I don't want sex and I never have wanted sex. (Not that I have no sexual attraction; I definitely do, but my virginity just doesn't bother me and I have no desire to be rid of it.) This is something that I've mentioned many times on Oasis Journals. This is because it worries me. Thought I don't have a problem with being a virgin forever, I feel like everybody else does. My parents stress that I should have children, facts like the average age at which gays lose their virginity annoy (and continue to frighten) me, etc.
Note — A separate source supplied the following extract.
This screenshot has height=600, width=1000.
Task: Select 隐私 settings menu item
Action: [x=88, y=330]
I wish there were some way of making myself want sex.
Comments
ok...whoa! hold on a minute!
first of all, the average age at which gays have sex is for a group in general, and most of the sites you can get the stitistics at are about 5 years off, erring on the side of youth.
2ndly i don't give a damn what the average age is, and neither should you....
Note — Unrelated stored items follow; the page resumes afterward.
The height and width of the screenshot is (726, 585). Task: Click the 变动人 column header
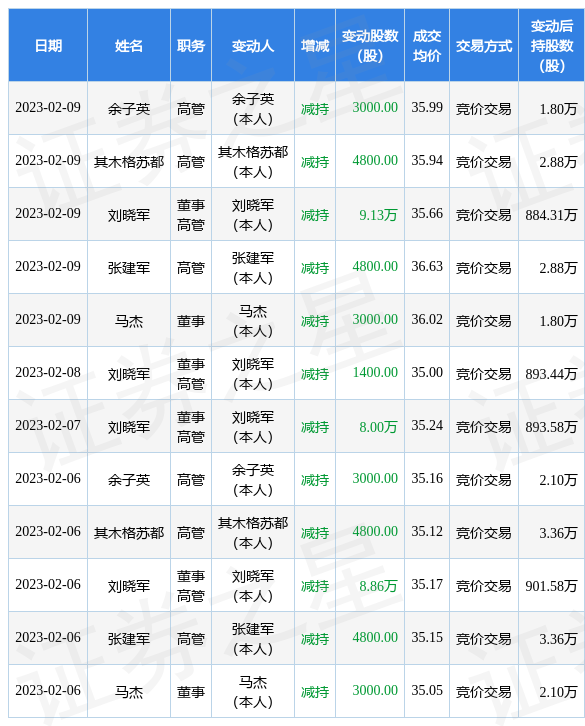coord(253,45)
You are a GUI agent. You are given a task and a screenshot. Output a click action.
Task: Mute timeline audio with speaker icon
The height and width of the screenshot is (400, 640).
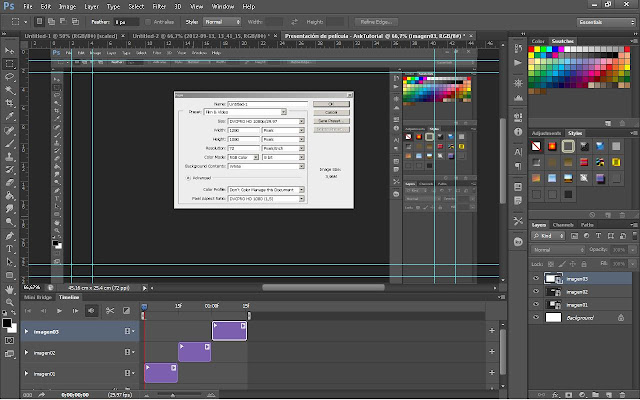pyautogui.click(x=89, y=311)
3rdly, i am almost 22 and still a virgin, as well, as proud to be one. i will give up my virginaty only when i settle into a ltr that lasts longer than a month and a half (that whole 3rd date rule never seemed to make sense to me).
sorry to ramble but this struck a cord with me.
~"to live a day alone, only THAT would be torture! An hour without you, only THAT would be death!" ~gomez and morticia addams
~"look at him! i would kill for him! i would die for him! either way what bliss!"~gomez addams
Agreed.
If you don't want sex, don't do it. Ever, if you never want it. Just that it's what most people do shouldn't affect your personal choices.
But Jessen, I don't understand - sorry, but didn't you say you had been engaged? Surely that must have been for longer than a month and a half?
I was thinking the same thing about Jessen!
Now I'm really confused... :P
-
That's redick!
no, actually....it was 36 days to be exact...
he "proposed" during a midnight discussion, and what i mean by that is this: we were talking about how each of us wanted kids, wanted not to be a single parent when we got said kids, and *jokingly* whether our respective familys would miss us if we were to pack up and get married in iowa or vegas or some thing, since we both were so happy at that point in the relationship....( or @ Least i was...he dumped me 4 days later) and at that point i asked "whoa...did you just ask to marry me?" and he's said "yeah, i guess i did...well, do you? you make me happy and well...do you?" so, i said yes...cuz im a hopeless romantic that will always be a fool for love...
~"i'm a real Witch, Before, During AND After my coffee!"
No sex... no problem...
for now!
But... you surely cannot deny ogling that one certain lusciously appealing boy (e.g., Brad... just maybe?)... that one with whom you can envisage holding hands, engage in a loving mutual embrace at the slightest provocation, share hesitant kisses to the cheeks (lips later... then, maybe, tongue), long walks in nature, discussions that seem to never end...
If you've come this far... thoughts of sexual delights cannot be far removed! Multiple solutions exist! :)
I've noticed that people
I've noticed that people only choose one part of my journal to comment on. Strange. Also, I just heard my mother say that a bisexual man is the same as a gay man. She's also said that all lesbians are bisexual. She's weird. I think she's bisexual but doesn't know it.
That "one part" is...
one on which you'd prefer no comment?
But... very interesting comments from your mom... and your suspicion about her sexuality! Seriously?
Your mom could be right... but just some of the time! Weird? That's your call.
All parts adequately covered? :)
I did appreciate comments about the asexuality part,
but it would be better if the comments covered the entire journal. I've been putting off the second part for too long and I would like some opinion on it.